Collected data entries

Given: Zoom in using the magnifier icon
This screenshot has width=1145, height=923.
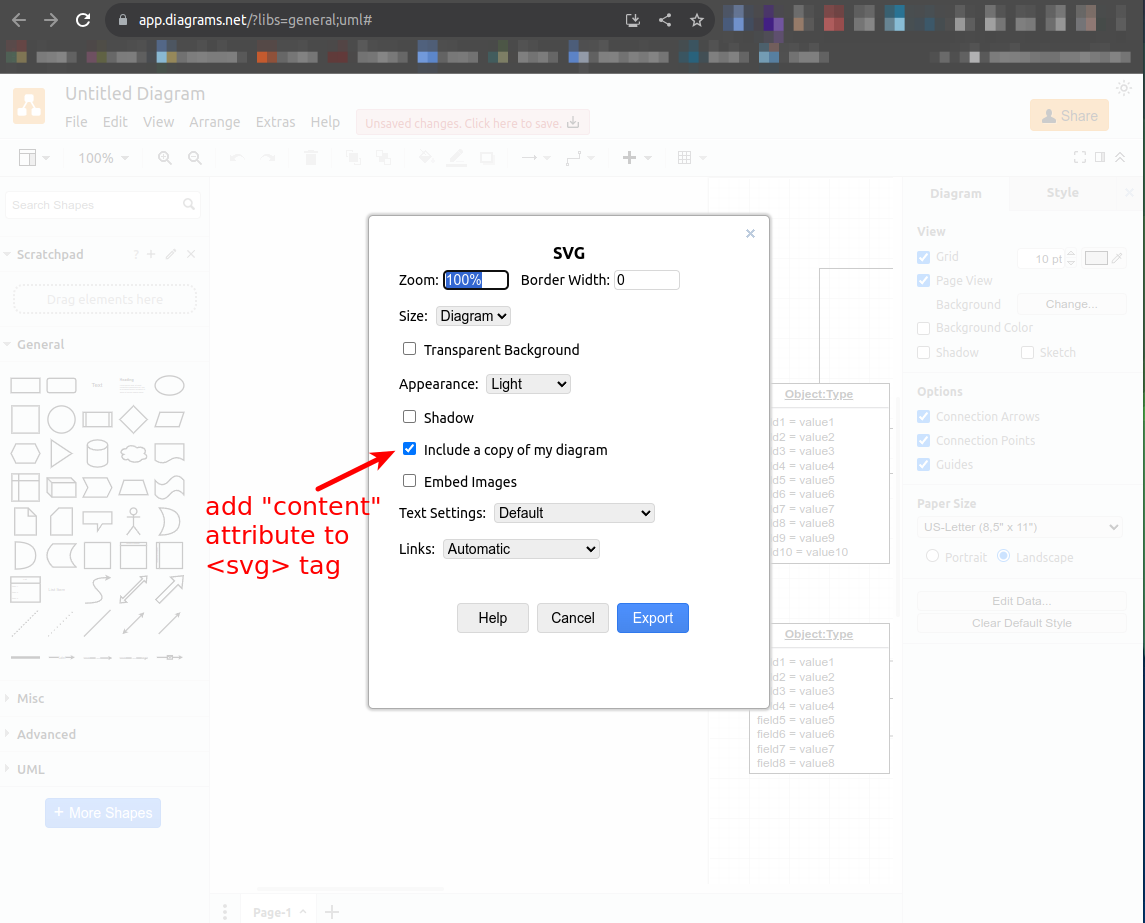Looking at the screenshot, I should pos(166,157).
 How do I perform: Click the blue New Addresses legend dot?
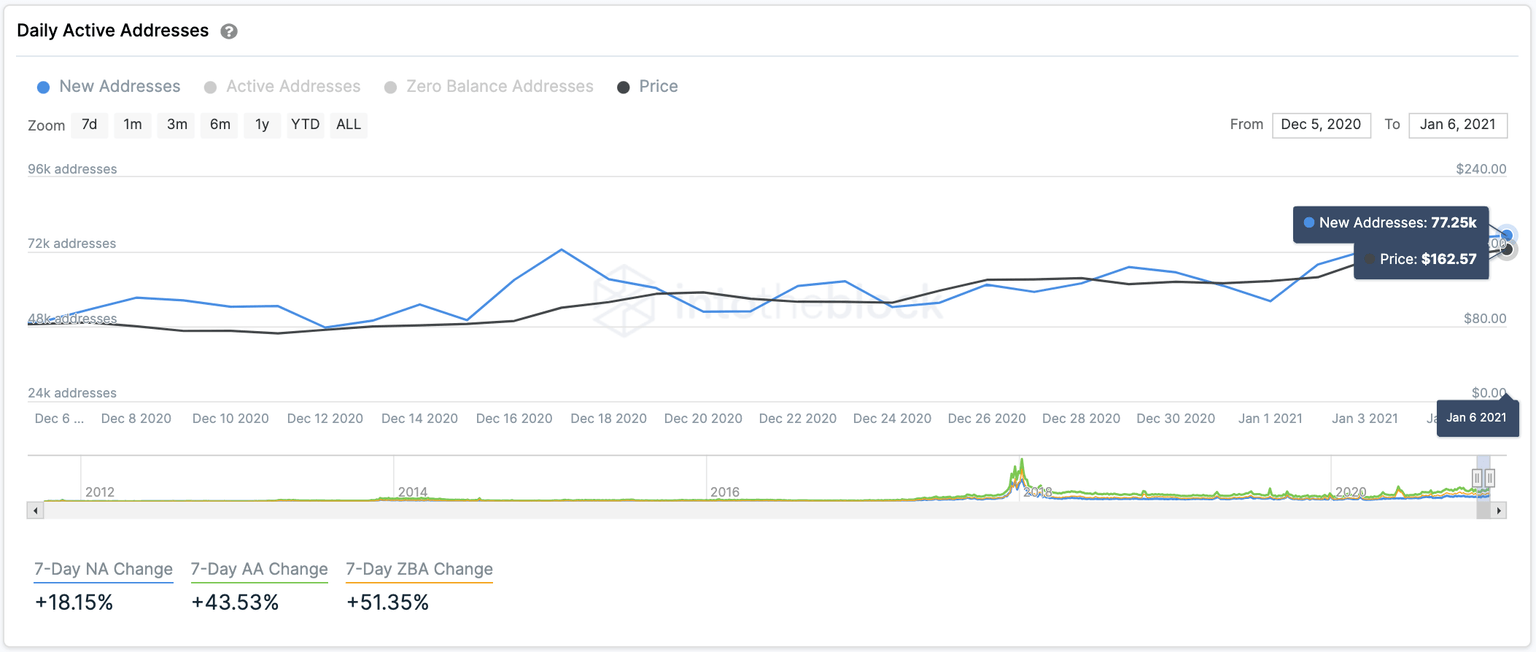pos(43,86)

▸ WORK TASK: Transcribe every entry exactly, omitting pictures.

▸ SOLUTION TO THIS PROBLEM:
Given: Zoom in using the magnifier icon
This screenshot has width=1145, height=923.
Looking at the screenshot, I should pos(166,157).
 How do I perform: Click the blue New Addresses legend dot?
pos(43,86)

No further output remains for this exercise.